Collected data entries:
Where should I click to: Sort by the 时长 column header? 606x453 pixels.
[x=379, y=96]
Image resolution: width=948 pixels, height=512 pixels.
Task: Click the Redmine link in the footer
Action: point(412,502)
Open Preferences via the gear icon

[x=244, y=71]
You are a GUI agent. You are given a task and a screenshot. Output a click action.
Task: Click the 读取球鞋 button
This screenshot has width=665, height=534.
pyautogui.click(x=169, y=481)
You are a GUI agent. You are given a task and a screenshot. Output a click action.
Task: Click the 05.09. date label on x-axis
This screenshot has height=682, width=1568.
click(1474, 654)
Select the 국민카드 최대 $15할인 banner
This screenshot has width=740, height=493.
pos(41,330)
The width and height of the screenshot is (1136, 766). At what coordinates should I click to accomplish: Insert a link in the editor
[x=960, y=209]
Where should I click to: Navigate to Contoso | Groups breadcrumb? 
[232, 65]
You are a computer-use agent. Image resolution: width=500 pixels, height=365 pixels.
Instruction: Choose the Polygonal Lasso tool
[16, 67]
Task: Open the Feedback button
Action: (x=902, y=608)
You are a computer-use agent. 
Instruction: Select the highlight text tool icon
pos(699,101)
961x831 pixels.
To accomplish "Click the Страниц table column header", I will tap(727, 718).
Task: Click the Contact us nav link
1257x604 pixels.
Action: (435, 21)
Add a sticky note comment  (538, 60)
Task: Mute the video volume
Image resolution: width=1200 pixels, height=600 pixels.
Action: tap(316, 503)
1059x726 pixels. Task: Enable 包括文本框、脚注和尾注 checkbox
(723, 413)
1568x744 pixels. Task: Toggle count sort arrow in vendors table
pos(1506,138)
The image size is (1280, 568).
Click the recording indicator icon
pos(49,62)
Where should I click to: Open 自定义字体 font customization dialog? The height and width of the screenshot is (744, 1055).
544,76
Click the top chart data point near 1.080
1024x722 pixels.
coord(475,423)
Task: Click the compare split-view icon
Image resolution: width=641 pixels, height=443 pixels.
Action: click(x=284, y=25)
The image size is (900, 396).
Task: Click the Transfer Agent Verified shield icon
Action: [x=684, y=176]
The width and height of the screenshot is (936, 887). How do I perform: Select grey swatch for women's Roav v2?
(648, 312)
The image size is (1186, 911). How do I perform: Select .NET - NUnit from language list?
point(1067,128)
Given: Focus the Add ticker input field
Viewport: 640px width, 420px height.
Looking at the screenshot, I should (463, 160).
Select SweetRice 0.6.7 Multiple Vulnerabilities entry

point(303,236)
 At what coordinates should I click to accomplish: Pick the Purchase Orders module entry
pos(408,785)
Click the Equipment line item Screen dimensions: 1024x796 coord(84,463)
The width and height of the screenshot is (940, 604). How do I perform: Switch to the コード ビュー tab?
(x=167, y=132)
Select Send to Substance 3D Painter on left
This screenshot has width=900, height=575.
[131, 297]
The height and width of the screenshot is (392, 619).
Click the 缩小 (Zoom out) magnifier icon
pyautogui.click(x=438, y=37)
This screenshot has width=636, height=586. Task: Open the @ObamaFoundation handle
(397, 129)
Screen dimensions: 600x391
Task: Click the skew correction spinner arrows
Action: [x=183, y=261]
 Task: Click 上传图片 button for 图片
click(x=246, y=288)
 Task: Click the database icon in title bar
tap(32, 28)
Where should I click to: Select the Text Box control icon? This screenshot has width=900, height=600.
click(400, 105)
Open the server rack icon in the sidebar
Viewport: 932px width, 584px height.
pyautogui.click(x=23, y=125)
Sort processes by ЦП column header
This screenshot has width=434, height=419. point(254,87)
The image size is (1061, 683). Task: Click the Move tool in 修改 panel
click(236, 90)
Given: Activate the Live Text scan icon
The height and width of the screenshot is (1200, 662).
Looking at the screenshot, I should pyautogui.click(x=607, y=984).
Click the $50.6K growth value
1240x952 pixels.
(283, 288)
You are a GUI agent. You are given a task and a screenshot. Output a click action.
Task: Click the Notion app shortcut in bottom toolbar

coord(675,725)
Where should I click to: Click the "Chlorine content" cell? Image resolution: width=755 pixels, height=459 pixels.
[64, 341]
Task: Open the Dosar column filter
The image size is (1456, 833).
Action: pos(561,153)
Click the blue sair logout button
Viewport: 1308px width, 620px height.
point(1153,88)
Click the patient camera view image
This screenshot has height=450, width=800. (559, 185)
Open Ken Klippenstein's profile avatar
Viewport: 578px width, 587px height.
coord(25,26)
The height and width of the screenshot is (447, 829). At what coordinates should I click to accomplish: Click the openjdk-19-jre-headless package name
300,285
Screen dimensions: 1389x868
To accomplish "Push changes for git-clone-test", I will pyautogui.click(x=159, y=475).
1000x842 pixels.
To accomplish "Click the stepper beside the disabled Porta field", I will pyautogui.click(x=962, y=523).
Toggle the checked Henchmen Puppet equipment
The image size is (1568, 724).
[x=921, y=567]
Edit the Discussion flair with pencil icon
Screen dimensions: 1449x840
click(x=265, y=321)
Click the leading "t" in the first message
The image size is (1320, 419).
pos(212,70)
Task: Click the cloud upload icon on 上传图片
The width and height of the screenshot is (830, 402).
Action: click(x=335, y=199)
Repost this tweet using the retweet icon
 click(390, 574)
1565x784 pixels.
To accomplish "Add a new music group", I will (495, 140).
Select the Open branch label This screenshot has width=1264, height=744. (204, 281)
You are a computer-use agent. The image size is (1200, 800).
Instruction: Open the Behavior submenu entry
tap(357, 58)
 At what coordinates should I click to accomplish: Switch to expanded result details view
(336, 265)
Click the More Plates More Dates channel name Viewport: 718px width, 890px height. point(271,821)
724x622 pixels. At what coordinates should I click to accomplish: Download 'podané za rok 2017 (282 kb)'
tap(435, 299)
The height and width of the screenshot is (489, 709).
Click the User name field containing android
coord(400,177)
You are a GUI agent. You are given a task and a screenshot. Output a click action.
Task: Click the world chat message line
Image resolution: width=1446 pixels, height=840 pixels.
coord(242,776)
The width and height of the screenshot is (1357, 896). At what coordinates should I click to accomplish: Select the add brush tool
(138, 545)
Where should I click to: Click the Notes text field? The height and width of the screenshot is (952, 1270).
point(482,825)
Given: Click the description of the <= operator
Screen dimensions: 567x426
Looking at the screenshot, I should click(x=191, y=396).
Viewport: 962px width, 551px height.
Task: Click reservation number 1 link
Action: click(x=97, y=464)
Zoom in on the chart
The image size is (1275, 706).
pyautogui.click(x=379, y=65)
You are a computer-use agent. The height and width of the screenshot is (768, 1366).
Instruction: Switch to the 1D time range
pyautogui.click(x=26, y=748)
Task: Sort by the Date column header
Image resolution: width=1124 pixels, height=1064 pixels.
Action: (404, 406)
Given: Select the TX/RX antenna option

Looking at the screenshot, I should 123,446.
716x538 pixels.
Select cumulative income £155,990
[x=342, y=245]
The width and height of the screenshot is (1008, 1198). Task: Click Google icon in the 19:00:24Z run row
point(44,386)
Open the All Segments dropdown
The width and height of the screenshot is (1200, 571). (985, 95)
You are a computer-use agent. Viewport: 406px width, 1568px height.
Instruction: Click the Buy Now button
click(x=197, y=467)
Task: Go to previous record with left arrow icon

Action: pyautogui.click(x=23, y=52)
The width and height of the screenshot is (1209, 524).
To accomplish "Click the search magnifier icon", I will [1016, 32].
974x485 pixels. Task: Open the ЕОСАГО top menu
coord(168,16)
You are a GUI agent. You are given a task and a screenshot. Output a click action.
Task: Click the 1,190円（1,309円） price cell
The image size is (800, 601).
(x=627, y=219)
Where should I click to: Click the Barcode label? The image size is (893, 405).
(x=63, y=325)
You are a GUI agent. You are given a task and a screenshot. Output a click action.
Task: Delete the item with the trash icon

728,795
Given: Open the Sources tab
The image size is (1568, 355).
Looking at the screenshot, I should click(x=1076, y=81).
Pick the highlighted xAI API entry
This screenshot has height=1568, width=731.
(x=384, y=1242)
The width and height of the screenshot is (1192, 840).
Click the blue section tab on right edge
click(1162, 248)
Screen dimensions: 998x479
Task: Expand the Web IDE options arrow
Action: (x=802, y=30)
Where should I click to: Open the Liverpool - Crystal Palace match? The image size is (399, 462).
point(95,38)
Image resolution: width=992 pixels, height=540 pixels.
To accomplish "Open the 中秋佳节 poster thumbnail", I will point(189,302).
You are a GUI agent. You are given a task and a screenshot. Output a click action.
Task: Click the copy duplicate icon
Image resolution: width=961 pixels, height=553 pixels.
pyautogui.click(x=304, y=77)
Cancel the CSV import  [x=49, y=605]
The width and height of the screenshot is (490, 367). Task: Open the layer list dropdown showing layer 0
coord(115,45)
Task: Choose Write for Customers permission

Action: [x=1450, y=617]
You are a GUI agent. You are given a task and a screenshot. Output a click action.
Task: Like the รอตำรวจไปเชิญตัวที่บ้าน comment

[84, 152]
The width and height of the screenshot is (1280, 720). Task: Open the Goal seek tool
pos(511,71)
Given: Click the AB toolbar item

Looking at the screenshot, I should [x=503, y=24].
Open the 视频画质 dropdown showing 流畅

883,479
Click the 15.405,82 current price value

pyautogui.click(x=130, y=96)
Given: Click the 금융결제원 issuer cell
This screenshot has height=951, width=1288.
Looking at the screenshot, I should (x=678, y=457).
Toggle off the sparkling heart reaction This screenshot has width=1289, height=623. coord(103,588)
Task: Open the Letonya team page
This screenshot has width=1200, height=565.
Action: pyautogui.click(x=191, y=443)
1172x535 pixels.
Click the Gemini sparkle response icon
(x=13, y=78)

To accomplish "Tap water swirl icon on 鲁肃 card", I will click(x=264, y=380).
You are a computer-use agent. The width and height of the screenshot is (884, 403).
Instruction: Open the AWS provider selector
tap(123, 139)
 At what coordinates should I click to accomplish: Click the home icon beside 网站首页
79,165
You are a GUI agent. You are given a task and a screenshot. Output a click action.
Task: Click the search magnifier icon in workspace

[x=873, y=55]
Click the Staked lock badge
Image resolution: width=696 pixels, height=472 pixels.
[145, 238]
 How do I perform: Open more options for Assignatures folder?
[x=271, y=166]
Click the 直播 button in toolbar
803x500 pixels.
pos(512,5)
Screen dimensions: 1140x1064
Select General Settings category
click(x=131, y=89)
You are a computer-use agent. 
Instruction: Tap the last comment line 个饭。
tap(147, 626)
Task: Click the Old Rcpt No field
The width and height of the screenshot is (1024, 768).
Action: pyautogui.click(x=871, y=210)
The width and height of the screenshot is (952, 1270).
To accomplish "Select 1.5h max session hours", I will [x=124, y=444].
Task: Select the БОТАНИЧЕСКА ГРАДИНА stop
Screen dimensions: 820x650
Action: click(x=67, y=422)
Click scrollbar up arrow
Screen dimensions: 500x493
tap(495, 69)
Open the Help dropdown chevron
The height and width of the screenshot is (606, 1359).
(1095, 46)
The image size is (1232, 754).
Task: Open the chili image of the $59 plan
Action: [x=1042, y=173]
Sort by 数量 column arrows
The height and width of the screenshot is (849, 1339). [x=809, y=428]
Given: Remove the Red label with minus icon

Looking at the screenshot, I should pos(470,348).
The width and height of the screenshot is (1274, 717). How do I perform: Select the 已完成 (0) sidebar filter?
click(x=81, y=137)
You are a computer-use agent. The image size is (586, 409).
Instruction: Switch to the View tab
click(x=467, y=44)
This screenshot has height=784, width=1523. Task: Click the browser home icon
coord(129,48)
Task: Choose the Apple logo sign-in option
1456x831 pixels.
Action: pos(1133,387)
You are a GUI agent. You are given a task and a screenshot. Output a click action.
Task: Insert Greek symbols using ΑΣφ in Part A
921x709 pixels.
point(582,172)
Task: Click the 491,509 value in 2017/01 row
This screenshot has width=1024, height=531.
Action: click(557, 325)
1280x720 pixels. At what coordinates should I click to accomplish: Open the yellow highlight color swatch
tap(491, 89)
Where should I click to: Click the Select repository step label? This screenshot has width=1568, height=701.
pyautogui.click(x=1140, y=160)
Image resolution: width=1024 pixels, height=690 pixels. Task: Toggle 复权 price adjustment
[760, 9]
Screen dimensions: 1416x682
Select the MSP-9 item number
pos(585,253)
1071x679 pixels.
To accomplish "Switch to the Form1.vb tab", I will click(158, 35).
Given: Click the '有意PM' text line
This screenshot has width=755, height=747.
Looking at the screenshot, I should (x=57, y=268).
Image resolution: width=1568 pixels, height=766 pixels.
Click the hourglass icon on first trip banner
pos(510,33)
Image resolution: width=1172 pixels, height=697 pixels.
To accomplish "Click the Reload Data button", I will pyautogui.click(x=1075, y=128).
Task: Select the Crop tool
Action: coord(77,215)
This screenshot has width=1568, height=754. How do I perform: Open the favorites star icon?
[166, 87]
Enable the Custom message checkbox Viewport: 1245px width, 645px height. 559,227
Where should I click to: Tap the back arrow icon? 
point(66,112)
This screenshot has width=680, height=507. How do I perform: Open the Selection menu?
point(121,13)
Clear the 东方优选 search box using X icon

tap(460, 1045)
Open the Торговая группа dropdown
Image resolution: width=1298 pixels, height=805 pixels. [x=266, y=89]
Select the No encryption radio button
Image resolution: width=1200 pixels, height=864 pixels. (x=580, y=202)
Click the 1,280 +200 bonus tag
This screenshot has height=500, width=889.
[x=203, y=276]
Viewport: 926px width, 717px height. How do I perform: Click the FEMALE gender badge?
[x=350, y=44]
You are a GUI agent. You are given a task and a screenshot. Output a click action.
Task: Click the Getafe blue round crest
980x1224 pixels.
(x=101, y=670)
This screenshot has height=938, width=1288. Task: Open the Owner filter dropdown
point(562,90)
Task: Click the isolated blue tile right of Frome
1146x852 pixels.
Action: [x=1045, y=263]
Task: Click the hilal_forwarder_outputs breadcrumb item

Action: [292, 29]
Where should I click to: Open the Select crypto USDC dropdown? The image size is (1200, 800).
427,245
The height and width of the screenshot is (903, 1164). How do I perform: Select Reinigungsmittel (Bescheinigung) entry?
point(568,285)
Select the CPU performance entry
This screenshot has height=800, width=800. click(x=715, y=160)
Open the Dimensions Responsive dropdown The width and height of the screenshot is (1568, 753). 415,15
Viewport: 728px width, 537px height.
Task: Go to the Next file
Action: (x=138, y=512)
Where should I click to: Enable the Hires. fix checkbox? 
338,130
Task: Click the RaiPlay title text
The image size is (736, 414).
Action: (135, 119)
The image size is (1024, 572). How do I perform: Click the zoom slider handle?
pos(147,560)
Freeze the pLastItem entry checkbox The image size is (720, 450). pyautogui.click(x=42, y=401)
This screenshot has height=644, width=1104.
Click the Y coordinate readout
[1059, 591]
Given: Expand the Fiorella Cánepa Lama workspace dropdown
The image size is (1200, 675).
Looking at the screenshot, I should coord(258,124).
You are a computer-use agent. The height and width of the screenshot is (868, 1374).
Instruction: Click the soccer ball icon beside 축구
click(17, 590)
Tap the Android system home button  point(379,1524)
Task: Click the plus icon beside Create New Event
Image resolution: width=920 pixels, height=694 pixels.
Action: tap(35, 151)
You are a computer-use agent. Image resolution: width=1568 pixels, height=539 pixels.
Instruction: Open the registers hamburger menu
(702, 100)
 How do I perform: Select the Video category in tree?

WHAT NEEDS TO BE DONE:
Where the data above reaches the line holding "Image resolution: width=696", begin printing, and stop after the line holding "Task: Select the БОТАНИЧЕСКА ГРАДИНА stop". Each line must be reproduced exactly, with nothing else added.

SOLUTION TO THIS TASK:
Image resolution: width=696 pixels, height=472 pixels.
[145, 238]
 How do I perform: Open more options for Assignatures folder?
[x=271, y=166]
Click the 直播 button in toolbar
803x500 pixels.
pos(512,5)
Screen dimensions: 1140x1064
Select General Settings category
click(x=131, y=89)
You are a computer-use agent. 
Instruction: Tap the last comment line 个饭。
tap(147, 626)
Task: Click the Old Rcpt No field
The width and height of the screenshot is (1024, 768).
Action: pyautogui.click(x=871, y=210)
The width and height of the screenshot is (952, 1270).
To accomplish "Select 1.5h max session hours", I will [x=124, y=444].
Task: Select the БОТАНИЧЕСКА ГРАДИНА stop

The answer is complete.